(Items listed in a dataset)
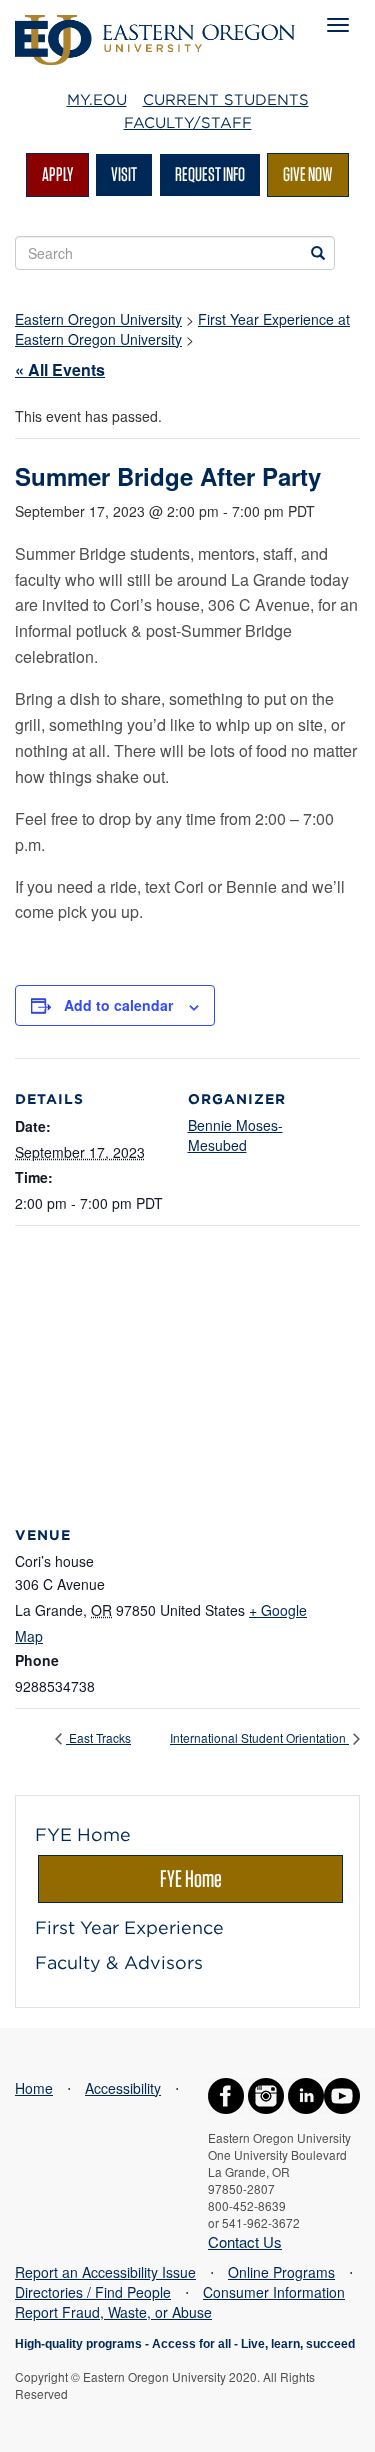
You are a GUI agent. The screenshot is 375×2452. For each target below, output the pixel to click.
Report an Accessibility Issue (105, 2272)
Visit (124, 174)
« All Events (60, 369)
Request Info (210, 174)
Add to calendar (118, 1005)
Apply (57, 174)
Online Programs (281, 2272)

• Task objective: Rewrite the data above exactly as given, but omit the images.

• Result of this exercise:
You are a GUI agent. The screenshot is 375×2452. For each target below, output the pixel to click.
Report an Accessibility Issue (105, 2272)
Visit (124, 174)
« All Events (60, 369)
Request Info (210, 174)
Add to calendar (118, 1005)
Apply (57, 174)
Online Programs (281, 2272)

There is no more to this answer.